I've had a 24v bilge pump kicking around in my shed for ages. I've just measured the resistance across it which is 1.17kohms. Is that ok or duff?

DC motors are inductive machines do will have a low dc resistance. This only shows that it is not duff through one of it windings.

It could be duff through any of its other windings.

I have a dc gear pump that has one of its windings open circuit but all the others are OK and it runs but it it stops with the open circuit next to the brushed it will not start until I give the motor a spin then it goes OK.

Put 24 vdc on a see if it runs.
 
If it's a simple brushed motor, 1.17k ohms is duff. That would be a stall current of 20.5mA.

But not all bilge pumps are simple brushed motors....
 
A 24v bilge pump should run slowly on 12v for a test.
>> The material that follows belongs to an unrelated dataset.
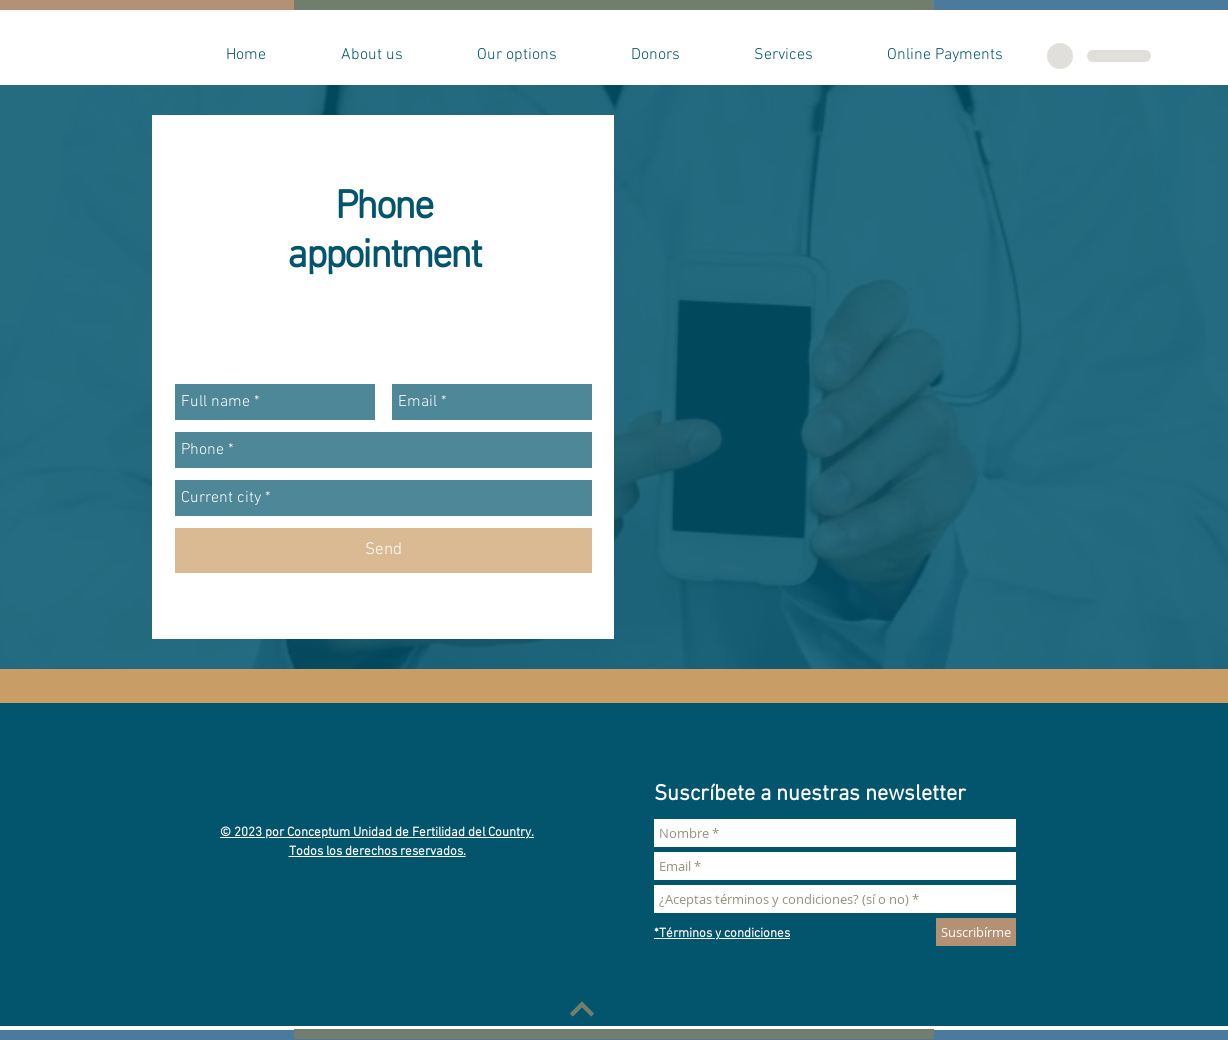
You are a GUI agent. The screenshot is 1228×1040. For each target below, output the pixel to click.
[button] (371, 55)
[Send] (383, 550)
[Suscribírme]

Actually not that much slower because at lower speed less back EMF so more current so power will be less but not as much as say with a light bulb. ol'will
PS back emf is the internal voltage generated by a motor when running which tends to oppose the supply voltage so reduces current when rotating at speed. No rotation no back emf so high input current. Motor up to speed current falls. Current falls so motor slows so it comes to a happy settled RPM until load is applied when speed falls so current increases. Hence power of a 24v motor on 12v is much more than the 1/4 that ohms law might suggest.